**BRIEF 1**
Turn the lines in the entries from the one containing "Open the browser three-dot menu" through the one containing "Looking at the screenshot, I should 744,845.", inclusive, into a numbered list, leaving out blank lines.

**SOURCE EXCERPT**
And finally, let’s talk about the classes.  Do we really care about art crime? Sure, Dick Drent is pretty much the coolest human you’ll ever meet, and Dorit Straus somehow manages to make art insurance interesting, but really, do we care?  Isn’t that better left to one’s financial advisor?  And the secret porchetta truck that the interns will show you as you study the intricacies of art law, could surely be found on one’s own.  Couldn’t it?  I think we would all be much better served by just watching the terrible Monuments Men movie, fawning over George Clooney and Matt Damon, and thinking about the things we could be doing all from the safety and comfort of our own homes.  I do so hate leaving home.  The ARCA program involves work, and ten courses with ten different professors, and classmates that will quickly become family. It’s all so exhausting.  I mean really, tell me, does this sound like the program for you?

ARCA Editorial Note:  If you would like more information on ARCA's Postgraduate Certificate Program, please write to us at: education (at) artcrimeresearch.org 

We will put you on the list to receive application materials when the 2018 application period opens in Autumn 2017. 

March 26, 2017

Late Application Period Extended for the 2017 ARCA Postgraduate program in Art Crime and Cultural Heritage Protection

Who studies art crime?


ARCA's Postgraduate program in Art Crime and Cultural Heritage Protection will continue to accept applications through April 28, 2017. 

In 2009 ARCA started the first of its kind, interdisciplinary, approach to the scholarly study of art crime. Representing a unique opportunity for individuals interested in training in a structured and academically diverse format, the summer-long postgraduate program is designed around the study of the dynamics, strategies, objectives and modus operandi of criminals and criminal organizations who commit a variety of art crimes.  

Turn on the news (or follow this blog) and you will see over and over again examples of museum thefts, forgeries, antiquities looting and illicit trafficking of cultural goods.  Intentional heritage destruction during armed conflict, once a modern-day rarity, now affects multiple countries and adds to regional instability in many areas of the globe.  Looted art, both ancient and Holocaust-related finds its way into the galleries of respected institutions, while auction houses and dealers continue to be less than adept at distinguishing smuggled and stolen art from art with a clean provenance. This making dealing with art crime an unrelenting problem and without any one easy solution.

Taken incident by incident, it is difficult to see the impact and implications of art crime as a global concern, but when studied across disciplines, looking at the gaps of legal instruments country to country, one begins to have a clearer picture of the significance of the problem and its impact on the world's collective patrimony.

**INPUT DATA**
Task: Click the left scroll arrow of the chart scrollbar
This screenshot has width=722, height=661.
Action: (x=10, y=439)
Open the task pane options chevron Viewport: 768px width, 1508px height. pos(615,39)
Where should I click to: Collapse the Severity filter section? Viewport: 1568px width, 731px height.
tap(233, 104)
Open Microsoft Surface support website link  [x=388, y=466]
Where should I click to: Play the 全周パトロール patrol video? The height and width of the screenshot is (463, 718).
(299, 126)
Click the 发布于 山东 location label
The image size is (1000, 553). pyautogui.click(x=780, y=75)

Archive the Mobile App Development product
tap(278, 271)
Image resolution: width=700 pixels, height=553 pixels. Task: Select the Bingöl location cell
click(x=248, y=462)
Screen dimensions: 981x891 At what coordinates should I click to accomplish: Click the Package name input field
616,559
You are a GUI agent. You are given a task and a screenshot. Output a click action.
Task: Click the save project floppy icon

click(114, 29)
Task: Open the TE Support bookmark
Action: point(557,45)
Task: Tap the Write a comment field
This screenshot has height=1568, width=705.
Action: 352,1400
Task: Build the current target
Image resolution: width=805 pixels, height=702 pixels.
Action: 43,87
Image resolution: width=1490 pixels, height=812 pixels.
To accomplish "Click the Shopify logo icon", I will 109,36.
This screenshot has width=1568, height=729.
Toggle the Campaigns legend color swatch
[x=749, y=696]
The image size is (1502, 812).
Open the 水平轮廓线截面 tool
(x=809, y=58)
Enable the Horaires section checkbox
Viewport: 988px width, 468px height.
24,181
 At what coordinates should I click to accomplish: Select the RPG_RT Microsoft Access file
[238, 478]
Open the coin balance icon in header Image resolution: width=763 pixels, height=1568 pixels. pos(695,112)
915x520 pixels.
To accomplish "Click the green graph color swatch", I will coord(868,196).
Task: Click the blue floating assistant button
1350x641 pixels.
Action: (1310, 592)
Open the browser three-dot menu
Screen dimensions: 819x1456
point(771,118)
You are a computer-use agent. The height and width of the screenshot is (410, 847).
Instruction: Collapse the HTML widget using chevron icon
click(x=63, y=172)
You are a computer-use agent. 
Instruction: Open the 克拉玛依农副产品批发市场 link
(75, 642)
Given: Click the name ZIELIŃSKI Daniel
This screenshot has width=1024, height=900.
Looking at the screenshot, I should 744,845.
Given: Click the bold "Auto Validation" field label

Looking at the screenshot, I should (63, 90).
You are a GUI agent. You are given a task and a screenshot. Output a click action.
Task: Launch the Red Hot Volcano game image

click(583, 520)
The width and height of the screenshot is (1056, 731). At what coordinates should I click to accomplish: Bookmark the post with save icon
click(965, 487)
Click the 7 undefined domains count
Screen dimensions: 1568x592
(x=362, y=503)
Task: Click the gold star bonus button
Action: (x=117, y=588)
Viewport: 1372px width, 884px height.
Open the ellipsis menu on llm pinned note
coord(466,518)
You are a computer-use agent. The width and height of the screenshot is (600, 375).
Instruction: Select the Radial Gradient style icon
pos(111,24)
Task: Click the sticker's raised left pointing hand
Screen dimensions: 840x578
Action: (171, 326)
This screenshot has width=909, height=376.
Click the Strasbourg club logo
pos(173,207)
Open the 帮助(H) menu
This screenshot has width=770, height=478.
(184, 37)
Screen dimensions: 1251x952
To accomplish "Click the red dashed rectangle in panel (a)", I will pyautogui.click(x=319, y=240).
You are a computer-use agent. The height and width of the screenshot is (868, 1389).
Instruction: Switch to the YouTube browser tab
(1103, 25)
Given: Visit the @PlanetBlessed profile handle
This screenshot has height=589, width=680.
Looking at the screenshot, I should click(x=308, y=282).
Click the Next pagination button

**BRIEF 2**
Using the ARCA passage, answer these:
(a) In what year did ARCA start its interdisciplinary approach to the study of art crime?
(b) Through what date will the 2017 postgraduate program accept applications?
(c) How many courses does the ARCA program involve?

**PROBLEM SOLUTION 1**
1. Open the browser three-dot menu
2. Screen dimensions: 819x1456
3. point(771,118)
4. You are a computer-use agent. The height and width of the screenshot is (410, 847).
5. Instruction: Collapse the HTML widget using chevron icon
6. click(x=63, y=172)
7. You are a computer-use agent. 
8. Instruction: Open the 克拉玛依农副产品批发市场 link
9. (75, 642)
10. Given: Click the name ZIELIŃSKI Daniel
11. This screenshot has width=1024, height=900.
12. Looking at the screenshot, I should 744,845.

**PROBLEM SOLUTION 2**
(a) 2009
(b) April 28, 2017
(c) Ten